■ **Problem details**: In the comment thread about sweeping unused S3 objects, retype the portion that begins at the words "On the other" and stops after "reduce scheduled sweeps.".

On the other hand, querying the S3 bucket to list those 1M objects would be expensive no matter how you store the results.

But this does tickle my brain. Perhaps something akin to the generational hypotheses can be applied? Maybe it's the case that very old, very young, or very untouched objects are more likely to be garbage than not. If there's some way to divide the objects up and only look at objects whose are in "probably need to be collected" regions, then you could do minor fast sweeps semi frequently and schedule more expensive "really delete untracked stuff" infrequently.

Cicero22•10mo ago
I was thinking they could use something like cloudwatch events, or something, to trigger sweeps and significantly reduce scheduled sweeps.

They could even use cost allocation tags to predict if a bucket or group of buckets should be scanned if it's growing unexpectedly. Cost isn't a perfect metric but there's definitely signal there.

juancn•10mo ago
Building the set of used files or objects (which is what mark does in a mark/sweep).

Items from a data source

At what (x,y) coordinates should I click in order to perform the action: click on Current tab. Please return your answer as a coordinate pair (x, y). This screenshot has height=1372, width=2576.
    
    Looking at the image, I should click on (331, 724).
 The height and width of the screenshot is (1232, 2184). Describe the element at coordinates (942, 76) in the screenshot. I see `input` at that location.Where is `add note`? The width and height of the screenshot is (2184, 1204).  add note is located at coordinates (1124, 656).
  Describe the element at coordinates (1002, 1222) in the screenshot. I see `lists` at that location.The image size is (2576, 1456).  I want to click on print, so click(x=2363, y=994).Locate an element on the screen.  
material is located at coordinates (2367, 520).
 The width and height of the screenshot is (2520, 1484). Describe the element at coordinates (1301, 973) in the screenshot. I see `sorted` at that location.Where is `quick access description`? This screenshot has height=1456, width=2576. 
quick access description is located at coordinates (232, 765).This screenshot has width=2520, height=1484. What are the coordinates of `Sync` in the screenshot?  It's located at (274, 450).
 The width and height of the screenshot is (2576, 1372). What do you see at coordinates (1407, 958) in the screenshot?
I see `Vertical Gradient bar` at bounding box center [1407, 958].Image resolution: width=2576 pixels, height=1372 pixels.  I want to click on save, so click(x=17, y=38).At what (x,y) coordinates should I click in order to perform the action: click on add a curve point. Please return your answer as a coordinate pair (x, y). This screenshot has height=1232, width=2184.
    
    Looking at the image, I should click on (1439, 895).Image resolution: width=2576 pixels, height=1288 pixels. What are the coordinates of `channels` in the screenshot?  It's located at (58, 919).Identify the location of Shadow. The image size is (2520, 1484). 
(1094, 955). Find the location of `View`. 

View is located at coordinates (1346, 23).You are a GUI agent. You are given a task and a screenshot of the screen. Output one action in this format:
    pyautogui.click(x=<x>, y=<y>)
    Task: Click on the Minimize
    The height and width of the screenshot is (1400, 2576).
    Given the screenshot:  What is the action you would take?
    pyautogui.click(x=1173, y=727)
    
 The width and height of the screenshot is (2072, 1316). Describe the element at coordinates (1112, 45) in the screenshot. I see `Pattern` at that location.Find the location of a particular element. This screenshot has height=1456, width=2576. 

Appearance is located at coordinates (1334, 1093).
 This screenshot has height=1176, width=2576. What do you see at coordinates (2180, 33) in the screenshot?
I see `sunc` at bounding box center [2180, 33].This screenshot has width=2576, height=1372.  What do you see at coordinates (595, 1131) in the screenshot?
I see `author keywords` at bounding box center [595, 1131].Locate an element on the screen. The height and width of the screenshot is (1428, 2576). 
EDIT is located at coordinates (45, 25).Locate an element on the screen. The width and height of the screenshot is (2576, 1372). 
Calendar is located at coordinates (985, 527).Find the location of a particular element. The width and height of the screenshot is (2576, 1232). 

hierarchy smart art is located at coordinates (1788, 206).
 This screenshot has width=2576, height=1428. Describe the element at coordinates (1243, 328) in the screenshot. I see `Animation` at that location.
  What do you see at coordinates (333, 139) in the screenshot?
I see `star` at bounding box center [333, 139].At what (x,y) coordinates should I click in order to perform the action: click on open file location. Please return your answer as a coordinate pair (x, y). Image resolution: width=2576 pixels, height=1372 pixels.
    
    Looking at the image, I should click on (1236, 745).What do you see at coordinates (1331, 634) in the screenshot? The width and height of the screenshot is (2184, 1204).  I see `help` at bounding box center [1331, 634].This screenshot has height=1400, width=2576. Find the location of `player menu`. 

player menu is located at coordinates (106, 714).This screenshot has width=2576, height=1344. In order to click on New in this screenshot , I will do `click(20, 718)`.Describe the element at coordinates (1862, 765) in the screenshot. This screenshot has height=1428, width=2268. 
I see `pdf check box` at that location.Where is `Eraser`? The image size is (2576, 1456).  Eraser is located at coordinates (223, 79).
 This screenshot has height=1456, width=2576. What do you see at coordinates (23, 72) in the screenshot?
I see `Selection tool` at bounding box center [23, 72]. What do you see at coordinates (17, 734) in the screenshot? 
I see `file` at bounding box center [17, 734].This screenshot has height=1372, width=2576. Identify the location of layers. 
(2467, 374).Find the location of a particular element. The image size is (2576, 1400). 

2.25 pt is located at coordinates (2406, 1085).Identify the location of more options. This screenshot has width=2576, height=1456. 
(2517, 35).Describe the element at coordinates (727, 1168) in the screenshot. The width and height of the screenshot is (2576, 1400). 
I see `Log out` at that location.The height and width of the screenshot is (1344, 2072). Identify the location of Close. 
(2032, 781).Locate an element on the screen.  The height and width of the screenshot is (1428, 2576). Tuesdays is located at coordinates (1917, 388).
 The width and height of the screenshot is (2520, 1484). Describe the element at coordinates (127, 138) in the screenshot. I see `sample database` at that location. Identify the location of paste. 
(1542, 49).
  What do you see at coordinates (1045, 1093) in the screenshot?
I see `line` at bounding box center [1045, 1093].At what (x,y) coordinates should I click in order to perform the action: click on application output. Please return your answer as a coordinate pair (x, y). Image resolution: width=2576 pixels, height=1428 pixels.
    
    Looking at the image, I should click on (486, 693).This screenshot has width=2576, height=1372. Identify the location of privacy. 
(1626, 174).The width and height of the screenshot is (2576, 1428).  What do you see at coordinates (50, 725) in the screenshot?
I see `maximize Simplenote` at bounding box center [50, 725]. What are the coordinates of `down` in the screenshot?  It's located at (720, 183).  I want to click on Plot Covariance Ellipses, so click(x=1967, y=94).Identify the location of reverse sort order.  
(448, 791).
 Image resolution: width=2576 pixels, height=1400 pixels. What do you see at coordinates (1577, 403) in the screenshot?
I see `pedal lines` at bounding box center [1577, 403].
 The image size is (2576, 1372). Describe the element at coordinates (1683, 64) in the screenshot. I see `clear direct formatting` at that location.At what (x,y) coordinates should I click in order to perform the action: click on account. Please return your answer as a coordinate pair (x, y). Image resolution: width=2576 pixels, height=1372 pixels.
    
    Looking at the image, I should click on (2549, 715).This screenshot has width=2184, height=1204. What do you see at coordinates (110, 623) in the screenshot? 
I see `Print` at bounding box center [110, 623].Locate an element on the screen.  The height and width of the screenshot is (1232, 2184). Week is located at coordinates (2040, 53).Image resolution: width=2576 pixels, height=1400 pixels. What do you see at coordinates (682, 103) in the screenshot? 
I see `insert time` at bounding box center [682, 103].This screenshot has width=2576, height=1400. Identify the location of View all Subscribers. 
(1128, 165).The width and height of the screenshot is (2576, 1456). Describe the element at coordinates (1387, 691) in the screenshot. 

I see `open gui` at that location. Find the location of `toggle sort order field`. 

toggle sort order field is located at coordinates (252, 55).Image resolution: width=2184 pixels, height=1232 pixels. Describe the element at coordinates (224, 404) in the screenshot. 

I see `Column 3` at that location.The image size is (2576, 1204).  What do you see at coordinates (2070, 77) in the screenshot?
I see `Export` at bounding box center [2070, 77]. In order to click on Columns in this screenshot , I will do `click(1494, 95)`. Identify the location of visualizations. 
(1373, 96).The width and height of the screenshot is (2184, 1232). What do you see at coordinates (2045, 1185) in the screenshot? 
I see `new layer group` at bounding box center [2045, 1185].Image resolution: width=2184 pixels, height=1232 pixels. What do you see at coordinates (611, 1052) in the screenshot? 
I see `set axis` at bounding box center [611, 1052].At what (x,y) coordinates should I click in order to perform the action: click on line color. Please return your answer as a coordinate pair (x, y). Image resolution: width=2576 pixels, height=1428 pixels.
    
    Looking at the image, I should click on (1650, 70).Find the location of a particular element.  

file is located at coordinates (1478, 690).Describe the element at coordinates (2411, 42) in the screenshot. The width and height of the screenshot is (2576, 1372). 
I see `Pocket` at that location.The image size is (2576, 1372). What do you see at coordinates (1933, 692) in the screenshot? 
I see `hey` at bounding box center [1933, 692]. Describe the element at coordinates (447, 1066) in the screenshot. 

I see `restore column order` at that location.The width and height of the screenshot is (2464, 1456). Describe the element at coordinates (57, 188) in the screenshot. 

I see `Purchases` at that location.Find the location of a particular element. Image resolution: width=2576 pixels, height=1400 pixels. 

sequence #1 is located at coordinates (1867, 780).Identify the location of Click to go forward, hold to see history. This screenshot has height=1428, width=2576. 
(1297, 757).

■ **Result below**:
On the other hand, querying the S3 bucket to list those 1M objects would be expensive no matter how you store the results.

But this does tickle my brain. Perhaps something akin to the generational hypotheses can be applied? Maybe it's the case that very old, very young, or very untouched objects are more likely to be garbage than not. If there's some way to divide the objects up and only look at objects whose are in "probably need to be collected" regions, then you could do minor fast sweeps semi frequently and schedule more expensive "really delete untracked stuff" infrequently.

Cicero22•10mo ago
I was thinking they could use something like cloudwatch events, or something, to trigger sweeps and significantly reduce scheduled sweeps.